Kallmann syndrome (KS) is a condition that causes hypogonadotropic hypogonadism (HH) and an impaired sense of smell. HH affects the production of the hormones needed for sexual development. It is present from birth and is due to deficiency of gonadotropin-releasing hormone (GnRH). KS is often diagnosed at puberty due to lack of sexual development. It may first be suspected in infancy in males with undescended testicles or an unusually small penis. Symptoms in untreated, adult males may include decreased bone density and muscle mass; small testicles; erectile dysfunction; low sex drive; and infertility. Untreated adult females with KS usually do not have menstrual periods (amenorrhea) and normal, little, or no breast development. Rarely, a person with KS will have failure of kidney development (renal agenesis); hearing impairment; cleft lip or palate; and/or dental abnormalities. Most cases of KS are sporadic (not inherited) but some cases are inherited. The mode of inheritance depends on the gene involved. Treatment includes hormone replacement therapy for sexual development. Fertility can be achieved in most cases.[1][2]

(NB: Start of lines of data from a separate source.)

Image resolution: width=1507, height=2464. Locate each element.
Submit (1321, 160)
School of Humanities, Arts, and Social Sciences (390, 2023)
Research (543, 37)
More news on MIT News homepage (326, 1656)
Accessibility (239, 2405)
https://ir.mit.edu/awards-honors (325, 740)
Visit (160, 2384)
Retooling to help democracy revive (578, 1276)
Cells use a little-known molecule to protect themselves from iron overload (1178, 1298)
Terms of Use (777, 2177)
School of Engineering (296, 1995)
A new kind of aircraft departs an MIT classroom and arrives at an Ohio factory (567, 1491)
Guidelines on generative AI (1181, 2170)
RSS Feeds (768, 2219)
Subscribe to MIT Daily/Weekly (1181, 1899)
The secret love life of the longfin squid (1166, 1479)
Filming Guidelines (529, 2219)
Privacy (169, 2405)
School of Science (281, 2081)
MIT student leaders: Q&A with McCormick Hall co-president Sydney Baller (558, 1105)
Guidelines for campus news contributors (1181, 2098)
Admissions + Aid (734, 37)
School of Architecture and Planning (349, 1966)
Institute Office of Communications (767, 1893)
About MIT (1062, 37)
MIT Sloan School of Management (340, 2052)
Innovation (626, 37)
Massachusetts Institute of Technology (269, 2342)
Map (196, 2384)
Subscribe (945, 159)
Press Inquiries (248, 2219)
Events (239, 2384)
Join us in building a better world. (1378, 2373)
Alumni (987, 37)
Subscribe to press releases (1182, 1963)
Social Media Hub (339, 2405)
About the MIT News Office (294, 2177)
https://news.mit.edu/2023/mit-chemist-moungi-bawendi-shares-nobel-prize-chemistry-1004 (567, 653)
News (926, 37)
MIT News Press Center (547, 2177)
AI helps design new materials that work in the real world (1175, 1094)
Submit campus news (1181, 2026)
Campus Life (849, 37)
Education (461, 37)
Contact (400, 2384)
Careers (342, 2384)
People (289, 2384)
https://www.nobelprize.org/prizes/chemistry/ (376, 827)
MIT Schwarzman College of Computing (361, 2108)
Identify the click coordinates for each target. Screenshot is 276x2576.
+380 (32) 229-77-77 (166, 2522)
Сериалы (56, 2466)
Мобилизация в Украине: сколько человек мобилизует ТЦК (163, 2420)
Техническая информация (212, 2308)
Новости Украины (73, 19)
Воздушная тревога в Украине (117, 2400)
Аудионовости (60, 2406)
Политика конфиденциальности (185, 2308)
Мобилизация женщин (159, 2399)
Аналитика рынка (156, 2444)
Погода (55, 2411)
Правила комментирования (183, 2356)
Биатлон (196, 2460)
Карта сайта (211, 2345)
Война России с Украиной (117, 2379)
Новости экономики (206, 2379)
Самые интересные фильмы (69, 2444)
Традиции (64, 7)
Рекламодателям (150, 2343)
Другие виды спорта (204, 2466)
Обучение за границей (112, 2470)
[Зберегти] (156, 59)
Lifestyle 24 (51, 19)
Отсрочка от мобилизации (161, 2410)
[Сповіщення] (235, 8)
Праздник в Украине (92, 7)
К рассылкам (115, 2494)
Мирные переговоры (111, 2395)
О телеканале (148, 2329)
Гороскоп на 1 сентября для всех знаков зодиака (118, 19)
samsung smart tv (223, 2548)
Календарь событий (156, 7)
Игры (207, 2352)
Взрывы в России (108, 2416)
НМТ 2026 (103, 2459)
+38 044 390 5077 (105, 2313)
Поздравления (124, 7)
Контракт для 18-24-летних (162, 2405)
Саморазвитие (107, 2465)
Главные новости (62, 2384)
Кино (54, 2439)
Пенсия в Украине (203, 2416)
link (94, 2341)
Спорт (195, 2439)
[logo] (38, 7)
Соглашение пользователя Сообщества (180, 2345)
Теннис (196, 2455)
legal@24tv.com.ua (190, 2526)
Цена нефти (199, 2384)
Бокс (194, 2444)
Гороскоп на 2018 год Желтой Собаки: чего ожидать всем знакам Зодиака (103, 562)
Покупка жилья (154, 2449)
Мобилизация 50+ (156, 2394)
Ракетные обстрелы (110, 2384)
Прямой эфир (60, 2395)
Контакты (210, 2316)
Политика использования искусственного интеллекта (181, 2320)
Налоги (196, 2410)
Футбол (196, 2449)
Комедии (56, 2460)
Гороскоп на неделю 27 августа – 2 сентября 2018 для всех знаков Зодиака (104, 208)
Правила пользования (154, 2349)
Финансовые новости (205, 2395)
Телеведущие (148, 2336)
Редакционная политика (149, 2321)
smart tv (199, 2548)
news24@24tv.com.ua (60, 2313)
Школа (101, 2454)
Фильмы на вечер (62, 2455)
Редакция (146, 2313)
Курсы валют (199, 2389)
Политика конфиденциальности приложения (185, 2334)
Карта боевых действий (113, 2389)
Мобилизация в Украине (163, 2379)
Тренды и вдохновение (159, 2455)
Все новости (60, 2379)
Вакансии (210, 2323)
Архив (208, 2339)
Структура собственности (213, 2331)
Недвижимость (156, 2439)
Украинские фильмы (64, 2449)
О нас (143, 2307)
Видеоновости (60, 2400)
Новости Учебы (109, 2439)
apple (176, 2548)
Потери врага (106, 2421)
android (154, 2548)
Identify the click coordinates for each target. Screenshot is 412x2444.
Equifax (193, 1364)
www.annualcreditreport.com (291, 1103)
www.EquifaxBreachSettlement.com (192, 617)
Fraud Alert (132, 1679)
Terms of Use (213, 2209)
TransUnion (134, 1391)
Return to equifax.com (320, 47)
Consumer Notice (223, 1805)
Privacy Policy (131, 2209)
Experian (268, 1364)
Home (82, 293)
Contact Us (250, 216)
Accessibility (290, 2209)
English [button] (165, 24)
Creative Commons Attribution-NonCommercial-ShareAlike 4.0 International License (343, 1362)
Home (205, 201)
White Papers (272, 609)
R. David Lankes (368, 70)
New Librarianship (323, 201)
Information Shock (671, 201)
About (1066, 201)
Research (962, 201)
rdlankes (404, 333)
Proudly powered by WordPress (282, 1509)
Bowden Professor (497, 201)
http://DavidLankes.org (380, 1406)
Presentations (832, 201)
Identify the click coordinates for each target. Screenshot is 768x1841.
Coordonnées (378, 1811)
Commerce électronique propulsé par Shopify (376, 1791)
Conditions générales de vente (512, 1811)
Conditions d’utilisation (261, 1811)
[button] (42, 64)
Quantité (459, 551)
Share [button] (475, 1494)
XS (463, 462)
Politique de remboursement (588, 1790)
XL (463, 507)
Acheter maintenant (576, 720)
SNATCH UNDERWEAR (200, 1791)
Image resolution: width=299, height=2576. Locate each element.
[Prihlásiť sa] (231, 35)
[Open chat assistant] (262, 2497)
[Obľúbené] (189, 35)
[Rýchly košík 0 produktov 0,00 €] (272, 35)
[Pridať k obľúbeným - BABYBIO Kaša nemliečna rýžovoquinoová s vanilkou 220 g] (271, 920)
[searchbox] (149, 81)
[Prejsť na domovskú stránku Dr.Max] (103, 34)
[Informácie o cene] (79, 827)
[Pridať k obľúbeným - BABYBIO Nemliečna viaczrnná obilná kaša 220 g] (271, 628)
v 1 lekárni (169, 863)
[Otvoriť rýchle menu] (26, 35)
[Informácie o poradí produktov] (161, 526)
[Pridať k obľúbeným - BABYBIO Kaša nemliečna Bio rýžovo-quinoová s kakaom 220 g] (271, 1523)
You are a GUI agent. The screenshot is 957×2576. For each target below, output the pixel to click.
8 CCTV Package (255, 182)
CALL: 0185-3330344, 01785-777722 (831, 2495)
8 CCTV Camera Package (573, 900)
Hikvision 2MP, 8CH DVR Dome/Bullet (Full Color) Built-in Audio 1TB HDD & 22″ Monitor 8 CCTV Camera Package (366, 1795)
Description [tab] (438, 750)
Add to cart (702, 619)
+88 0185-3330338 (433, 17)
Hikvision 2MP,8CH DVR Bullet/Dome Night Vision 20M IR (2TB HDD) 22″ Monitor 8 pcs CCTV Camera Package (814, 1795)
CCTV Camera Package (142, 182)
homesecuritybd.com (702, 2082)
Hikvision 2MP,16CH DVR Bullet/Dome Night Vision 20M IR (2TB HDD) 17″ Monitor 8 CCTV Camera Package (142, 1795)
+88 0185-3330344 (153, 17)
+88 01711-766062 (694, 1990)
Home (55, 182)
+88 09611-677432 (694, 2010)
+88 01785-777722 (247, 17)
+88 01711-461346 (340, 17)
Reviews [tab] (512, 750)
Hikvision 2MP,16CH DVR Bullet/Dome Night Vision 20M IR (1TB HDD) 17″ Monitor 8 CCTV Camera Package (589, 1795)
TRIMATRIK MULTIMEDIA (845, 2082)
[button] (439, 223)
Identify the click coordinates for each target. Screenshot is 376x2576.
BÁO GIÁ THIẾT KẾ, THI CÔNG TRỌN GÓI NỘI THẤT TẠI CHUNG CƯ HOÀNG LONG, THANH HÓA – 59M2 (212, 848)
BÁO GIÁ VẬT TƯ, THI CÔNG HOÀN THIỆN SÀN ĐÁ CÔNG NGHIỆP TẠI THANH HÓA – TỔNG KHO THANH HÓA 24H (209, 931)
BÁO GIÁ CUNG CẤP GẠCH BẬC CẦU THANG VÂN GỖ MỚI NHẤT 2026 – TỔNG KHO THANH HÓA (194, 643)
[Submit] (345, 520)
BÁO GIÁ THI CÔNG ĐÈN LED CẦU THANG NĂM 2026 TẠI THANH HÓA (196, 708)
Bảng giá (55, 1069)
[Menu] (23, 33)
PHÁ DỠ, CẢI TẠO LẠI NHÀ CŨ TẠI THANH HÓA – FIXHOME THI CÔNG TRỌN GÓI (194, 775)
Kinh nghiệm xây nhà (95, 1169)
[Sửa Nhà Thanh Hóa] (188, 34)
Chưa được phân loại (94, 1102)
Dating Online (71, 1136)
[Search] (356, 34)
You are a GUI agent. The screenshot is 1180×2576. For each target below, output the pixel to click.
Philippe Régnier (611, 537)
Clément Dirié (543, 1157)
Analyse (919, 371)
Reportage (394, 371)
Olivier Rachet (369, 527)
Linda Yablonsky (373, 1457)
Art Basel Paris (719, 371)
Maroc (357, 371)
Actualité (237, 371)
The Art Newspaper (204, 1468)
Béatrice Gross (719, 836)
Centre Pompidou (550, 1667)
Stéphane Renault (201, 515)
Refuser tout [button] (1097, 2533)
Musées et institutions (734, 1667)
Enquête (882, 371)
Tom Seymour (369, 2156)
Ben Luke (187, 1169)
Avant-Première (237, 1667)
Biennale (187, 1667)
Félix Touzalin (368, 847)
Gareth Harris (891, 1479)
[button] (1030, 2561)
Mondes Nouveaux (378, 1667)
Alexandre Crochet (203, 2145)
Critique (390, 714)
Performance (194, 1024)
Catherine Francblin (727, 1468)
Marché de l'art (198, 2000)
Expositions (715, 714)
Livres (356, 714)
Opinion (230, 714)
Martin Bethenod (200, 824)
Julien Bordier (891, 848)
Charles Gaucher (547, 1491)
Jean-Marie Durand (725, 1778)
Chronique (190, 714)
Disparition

When the features of Kallmann syndrome are not accompanied by impaired sense of smell, the condition is referred to as idiopathic or isolated hypogonadotropic hypogonadism, or normosmic isolated GnRH deficiency (IGD).
Last updated: 6/22/2016

References

  1. Jean-Pierre Hardelin and Jacques Young. Kallmann syndrome. Orphanet. June, 2013; http://www.orpha.net/consor/cgi-bin/OC_Exp.php?lng=en&Expert=478.
  2. Kallmann syndrome. Genetics Home Reference. 2008; http://ghr.nlm.nih.gov/condition/kallmann-syndrome. Accessed 12/22/2011.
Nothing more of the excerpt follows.